#### SCHRIFTLICHE ANWEISUNG
Schreiben Sie die Zeilen von der Zeile mit „Given: Click the“ bis einschließlich zum Ende der Daten unverändert ab, wobei die erste Zeile mit eingeschlossen ist. Lassen Sie die Bilder in Ihrer Antwort weg.

═══ GEGEBENE DATEN ═══

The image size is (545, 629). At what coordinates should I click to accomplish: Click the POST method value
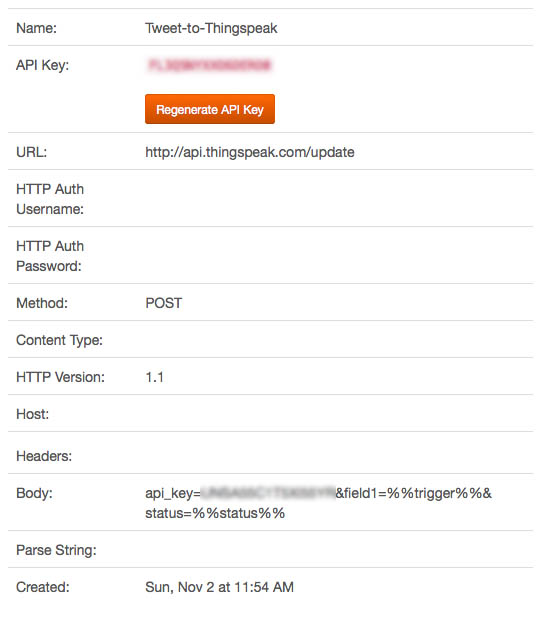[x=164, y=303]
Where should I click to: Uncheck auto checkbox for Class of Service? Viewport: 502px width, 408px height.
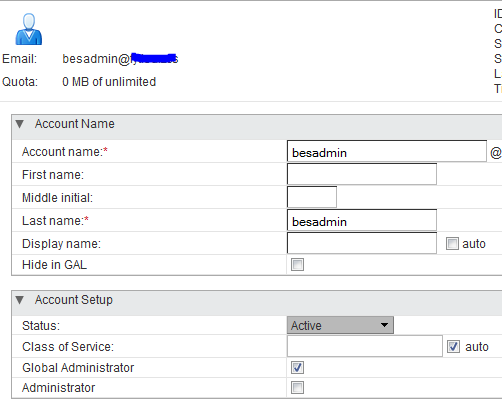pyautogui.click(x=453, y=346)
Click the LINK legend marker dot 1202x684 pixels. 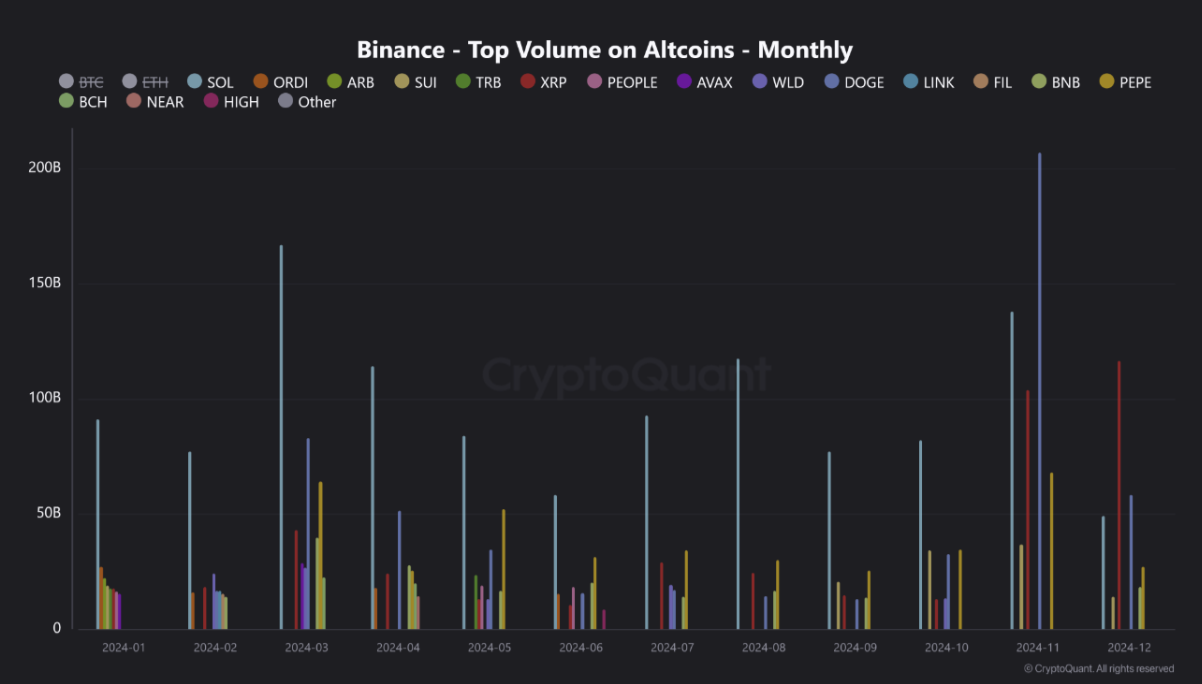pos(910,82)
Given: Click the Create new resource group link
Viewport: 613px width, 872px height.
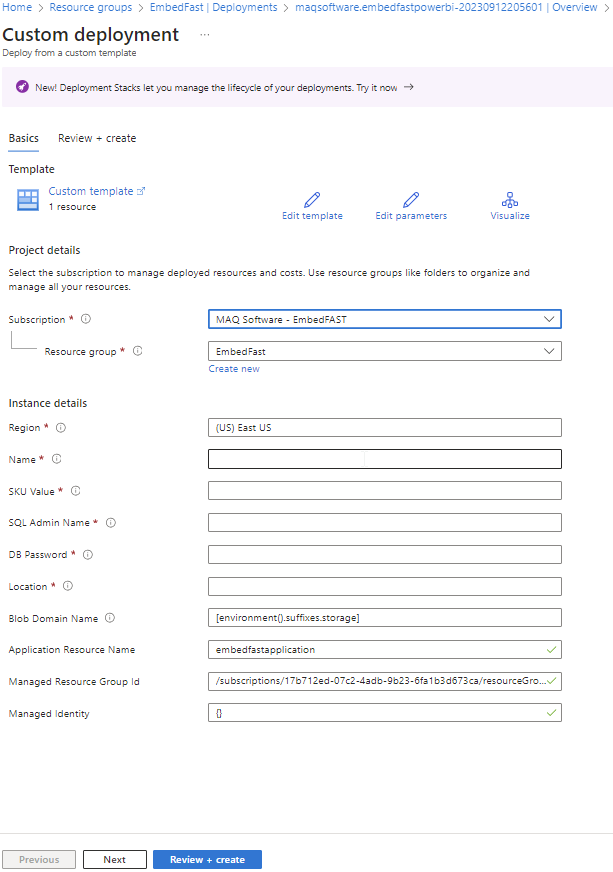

═══

#### LÖSUNG DER AUFGABE
Given: Click the Create new resource group link
Viewport: 613px width, 872px height.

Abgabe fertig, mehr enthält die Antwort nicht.